[Available records Boundary: Start]
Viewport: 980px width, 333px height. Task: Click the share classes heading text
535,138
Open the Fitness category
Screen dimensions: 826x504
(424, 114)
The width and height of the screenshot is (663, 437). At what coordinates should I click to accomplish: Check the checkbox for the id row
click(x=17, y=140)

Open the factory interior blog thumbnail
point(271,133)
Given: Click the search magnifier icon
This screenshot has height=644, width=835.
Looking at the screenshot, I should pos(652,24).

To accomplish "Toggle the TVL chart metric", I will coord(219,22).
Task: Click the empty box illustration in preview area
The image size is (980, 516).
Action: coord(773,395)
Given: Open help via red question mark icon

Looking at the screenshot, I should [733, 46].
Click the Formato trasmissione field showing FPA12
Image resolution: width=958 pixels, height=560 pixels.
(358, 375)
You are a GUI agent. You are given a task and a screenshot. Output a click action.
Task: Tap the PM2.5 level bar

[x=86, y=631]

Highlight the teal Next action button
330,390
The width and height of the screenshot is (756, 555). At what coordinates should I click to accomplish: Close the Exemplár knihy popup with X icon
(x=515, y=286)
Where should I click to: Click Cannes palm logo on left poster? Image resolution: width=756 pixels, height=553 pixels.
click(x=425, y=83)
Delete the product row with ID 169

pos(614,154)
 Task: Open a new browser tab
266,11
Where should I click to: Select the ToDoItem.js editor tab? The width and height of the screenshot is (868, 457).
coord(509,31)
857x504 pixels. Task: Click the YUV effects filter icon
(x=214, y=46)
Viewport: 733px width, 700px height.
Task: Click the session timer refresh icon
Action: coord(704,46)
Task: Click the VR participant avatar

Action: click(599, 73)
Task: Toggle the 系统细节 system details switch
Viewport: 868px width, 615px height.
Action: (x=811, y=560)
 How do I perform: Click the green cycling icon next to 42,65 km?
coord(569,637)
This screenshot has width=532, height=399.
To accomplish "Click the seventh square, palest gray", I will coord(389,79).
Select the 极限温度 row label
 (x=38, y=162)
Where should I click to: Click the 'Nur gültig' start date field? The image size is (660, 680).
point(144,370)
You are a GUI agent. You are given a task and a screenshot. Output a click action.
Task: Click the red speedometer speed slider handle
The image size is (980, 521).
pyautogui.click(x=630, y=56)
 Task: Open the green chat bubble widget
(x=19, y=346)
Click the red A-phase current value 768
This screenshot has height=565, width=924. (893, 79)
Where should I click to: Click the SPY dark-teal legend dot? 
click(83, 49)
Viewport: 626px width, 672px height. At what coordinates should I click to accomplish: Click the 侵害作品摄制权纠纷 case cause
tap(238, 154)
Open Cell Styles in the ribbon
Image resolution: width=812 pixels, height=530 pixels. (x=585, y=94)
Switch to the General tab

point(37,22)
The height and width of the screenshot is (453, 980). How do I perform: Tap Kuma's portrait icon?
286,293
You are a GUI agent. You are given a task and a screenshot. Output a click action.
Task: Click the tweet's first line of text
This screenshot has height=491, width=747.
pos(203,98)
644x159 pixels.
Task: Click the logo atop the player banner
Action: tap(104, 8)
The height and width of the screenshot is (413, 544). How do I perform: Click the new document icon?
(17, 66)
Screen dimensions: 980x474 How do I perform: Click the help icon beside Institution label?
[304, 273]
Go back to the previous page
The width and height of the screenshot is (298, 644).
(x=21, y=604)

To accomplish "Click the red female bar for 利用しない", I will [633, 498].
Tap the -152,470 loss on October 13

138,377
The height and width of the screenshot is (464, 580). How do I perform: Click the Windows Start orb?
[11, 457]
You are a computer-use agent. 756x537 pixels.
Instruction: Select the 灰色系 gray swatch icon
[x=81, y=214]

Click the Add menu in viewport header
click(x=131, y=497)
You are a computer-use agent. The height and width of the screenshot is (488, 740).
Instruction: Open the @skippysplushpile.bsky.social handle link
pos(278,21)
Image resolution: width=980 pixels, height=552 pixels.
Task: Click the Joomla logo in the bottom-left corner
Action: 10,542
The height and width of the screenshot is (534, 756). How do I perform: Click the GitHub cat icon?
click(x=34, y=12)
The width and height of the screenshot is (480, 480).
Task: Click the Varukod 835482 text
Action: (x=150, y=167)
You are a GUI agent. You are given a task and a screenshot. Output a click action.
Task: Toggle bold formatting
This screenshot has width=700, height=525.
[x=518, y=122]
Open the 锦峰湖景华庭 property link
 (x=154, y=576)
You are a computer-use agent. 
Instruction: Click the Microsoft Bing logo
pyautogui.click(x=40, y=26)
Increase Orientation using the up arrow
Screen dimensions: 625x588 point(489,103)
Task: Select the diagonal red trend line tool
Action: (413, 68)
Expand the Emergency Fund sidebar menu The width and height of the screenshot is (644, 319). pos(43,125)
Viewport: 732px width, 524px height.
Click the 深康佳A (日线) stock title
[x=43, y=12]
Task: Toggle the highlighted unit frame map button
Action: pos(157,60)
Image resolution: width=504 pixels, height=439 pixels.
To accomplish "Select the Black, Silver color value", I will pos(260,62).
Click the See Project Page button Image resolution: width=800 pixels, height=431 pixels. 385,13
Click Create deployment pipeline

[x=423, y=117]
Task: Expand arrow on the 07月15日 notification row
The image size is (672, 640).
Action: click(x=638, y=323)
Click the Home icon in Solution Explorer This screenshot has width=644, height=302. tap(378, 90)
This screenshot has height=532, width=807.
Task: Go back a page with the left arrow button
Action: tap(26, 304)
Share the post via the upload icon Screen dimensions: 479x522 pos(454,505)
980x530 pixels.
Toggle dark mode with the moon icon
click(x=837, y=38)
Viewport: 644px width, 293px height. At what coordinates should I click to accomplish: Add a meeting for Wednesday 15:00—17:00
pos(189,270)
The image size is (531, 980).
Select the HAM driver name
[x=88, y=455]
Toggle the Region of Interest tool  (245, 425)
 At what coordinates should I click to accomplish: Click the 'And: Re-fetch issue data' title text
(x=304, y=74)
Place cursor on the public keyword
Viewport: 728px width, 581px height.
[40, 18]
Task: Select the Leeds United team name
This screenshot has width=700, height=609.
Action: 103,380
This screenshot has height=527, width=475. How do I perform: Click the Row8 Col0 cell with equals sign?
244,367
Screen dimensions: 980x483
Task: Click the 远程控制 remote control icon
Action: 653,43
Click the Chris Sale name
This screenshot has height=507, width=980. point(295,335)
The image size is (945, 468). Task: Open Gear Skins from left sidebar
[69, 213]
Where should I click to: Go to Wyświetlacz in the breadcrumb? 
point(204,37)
[Available records Boundary: End]
(Exercise) Set the entries above down again, each one exactly as written.

(Result of the exercise)
Viewport: 980px width, 333px height. Task: Click the share classes heading text
535,138
Open the Fitness category
Screen dimensions: 826x504
(424, 114)
The width and height of the screenshot is (663, 437). At what coordinates should I click to accomplish: Check the checkbox for the id row
click(x=17, y=140)

Open the factory interior blog thumbnail
point(271,133)
Given: Click the search magnifier icon
This screenshot has height=644, width=835.
Looking at the screenshot, I should pos(652,24).

To accomplish "Toggle the TVL chart metric", I will coord(219,22).
Task: Click the empty box illustration in preview area
The image size is (980, 516).
Action: coord(773,395)
Given: Open help via red question mark icon

Looking at the screenshot, I should [733, 46].
Click the Formato trasmissione field showing FPA12
Image resolution: width=958 pixels, height=560 pixels.
(358, 375)
You are a GUI agent. You are given a task and a screenshot. Output a click action.
Task: Tap the PM2.5 level bar

[x=86, y=631]

Highlight the teal Next action button
330,390
The width and height of the screenshot is (756, 555). At what coordinates should I click to accomplish: Close the Exemplár knihy popup with X icon
(x=515, y=286)
Where should I click to: Click Cannes palm logo on left poster? Image resolution: width=756 pixels, height=553 pixels.
click(x=425, y=83)
Delete the product row with ID 169

pos(614,154)
 Task: Open a new browser tab
266,11
Where should I click to: Select the ToDoItem.js editor tab? The width and height of the screenshot is (868, 457).
coord(509,31)
857x504 pixels. Task: Click the YUV effects filter icon
(x=214, y=46)
Viewport: 733px width, 700px height.
Task: Click the session timer refresh icon
Action: coord(704,46)
Task: Click the VR participant avatar

Action: click(599, 73)
Task: Toggle the 系统细节 system details switch
Viewport: 868px width, 615px height.
Action: (x=811, y=560)
 How do I perform: Click the green cycling icon next to 42,65 km?
coord(569,637)
This screenshot has width=532, height=399.
To accomplish "Click the seventh square, palest gray", I will coord(389,79).
Select the 极限温度 row label
 (x=38, y=162)
Where should I click to: Click the 'Nur gültig' start date field? The image size is (660, 680).
point(144,370)
You are a GUI agent. You are given a task and a screenshot. Output a click action.
Task: Click the red speedometer speed slider handle
The image size is (980, 521).
pyautogui.click(x=630, y=56)
 Task: Open the green chat bubble widget
(x=19, y=346)
Click the red A-phase current value 768
This screenshot has height=565, width=924. (893, 79)
Where should I click to: Click the SPY dark-teal legend dot? 
click(83, 49)
Viewport: 626px width, 672px height. At what coordinates should I click to accomplish: Click the 侵害作品摄制权纠纷 case cause
tap(238, 154)
Open Cell Styles in the ribbon
Image resolution: width=812 pixels, height=530 pixels. (x=585, y=94)
Switch to the General tab

point(37,22)
The height and width of the screenshot is (453, 980). How do I perform: Tap Kuma's portrait icon?
286,293
You are a GUI agent. You are given a task and a screenshot. Output a click action.
Task: Click the tweet's first line of text
This screenshot has height=491, width=747.
pos(203,98)
644x159 pixels.
Task: Click the logo atop the player banner
Action: tap(104, 8)
The height and width of the screenshot is (413, 544). How do I perform: Click the new document icon?
(17, 66)
Screen dimensions: 980x474 How do I perform: Click the help icon beside Institution label?
[304, 273]
Go back to the previous page
The width and height of the screenshot is (298, 644).
(x=21, y=604)

To accomplish "Click the red female bar for 利用しない", I will [633, 498].
Tap the -152,470 loss on October 13

138,377
The height and width of the screenshot is (464, 580). How do I perform: Click the Windows Start orb?
[11, 457]
You are a computer-use agent. 756x537 pixels.
Instruction: Select the 灰色系 gray swatch icon
[x=81, y=214]

Click the Add menu in viewport header
click(x=131, y=497)
You are a computer-use agent. The height and width of the screenshot is (488, 740).
Instruction: Open the @skippysplushpile.bsky.social handle link
pos(278,21)
Image resolution: width=980 pixels, height=552 pixels.
Task: Click the Joomla logo in the bottom-left corner
Action: 10,542
The height and width of the screenshot is (534, 756). How do I perform: Click the GitHub cat icon?
click(x=34, y=12)
The width and height of the screenshot is (480, 480).
Task: Click the Varukod 835482 text
Action: (x=150, y=167)
You are a GUI agent. You are given a task and a screenshot. Output a click action.
Task: Toggle bold formatting
This screenshot has width=700, height=525.
[x=518, y=122]
Open the 锦峰湖景华庭 property link
 (x=154, y=576)
You are a computer-use agent. 
Instruction: Click the Microsoft Bing logo
pyautogui.click(x=40, y=26)
Increase Orientation using the up arrow
Screen dimensions: 625x588 point(489,103)
Task: Select the diagonal red trend line tool
Action: (413, 68)
Expand the Emergency Fund sidebar menu The width and height of the screenshot is (644, 319). pos(43,125)
Viewport: 732px width, 524px height.
Click the 深康佳A (日线) stock title
[x=43, y=12]
Task: Toggle the highlighted unit frame map button
Action: pos(157,60)
Image resolution: width=504 pixels, height=439 pixels.
To accomplish "Select the Black, Silver color value", I will pos(260,62).
Click the See Project Page button Image resolution: width=800 pixels, height=431 pixels. 385,13
Click Create deployment pipeline

[x=423, y=117]
Task: Expand arrow on the 07月15日 notification row
The image size is (672, 640).
Action: click(x=638, y=323)
Click the Home icon in Solution Explorer This screenshot has width=644, height=302. tap(378, 90)
This screenshot has height=532, width=807.
Task: Go back a page with the left arrow button
Action: tap(26, 304)
Share the post via the upload icon Screen dimensions: 479x522 pos(454,505)
980x530 pixels.
Toggle dark mode with the moon icon
click(x=837, y=38)
Viewport: 644px width, 293px height. At what coordinates should I click to accomplish: Add a meeting for Wednesday 15:00—17:00
pos(189,270)
The image size is (531, 980).
Select the HAM driver name
[x=88, y=455]
Toggle the Region of Interest tool  (245, 425)
 At what coordinates should I click to accomplish: Click the 'And: Re-fetch issue data' title text
(x=304, y=74)
Place cursor on the public keyword
Viewport: 728px width, 581px height.
[40, 18]
Task: Select the Leeds United team name
This screenshot has width=700, height=609.
Action: 103,380
This screenshot has height=527, width=475. How do I perform: Click the Row8 Col0 cell with equals sign?
244,367
Screen dimensions: 980x483
Task: Click the 远程控制 remote control icon
Action: 653,43
Click the Chris Sale name
This screenshot has height=507, width=980. point(295,335)
The image size is (945, 468). Task: Open Gear Skins from left sidebar
[69, 213]
Where should I click to: Go to Wyświetlacz in the breadcrumb? 
point(204,37)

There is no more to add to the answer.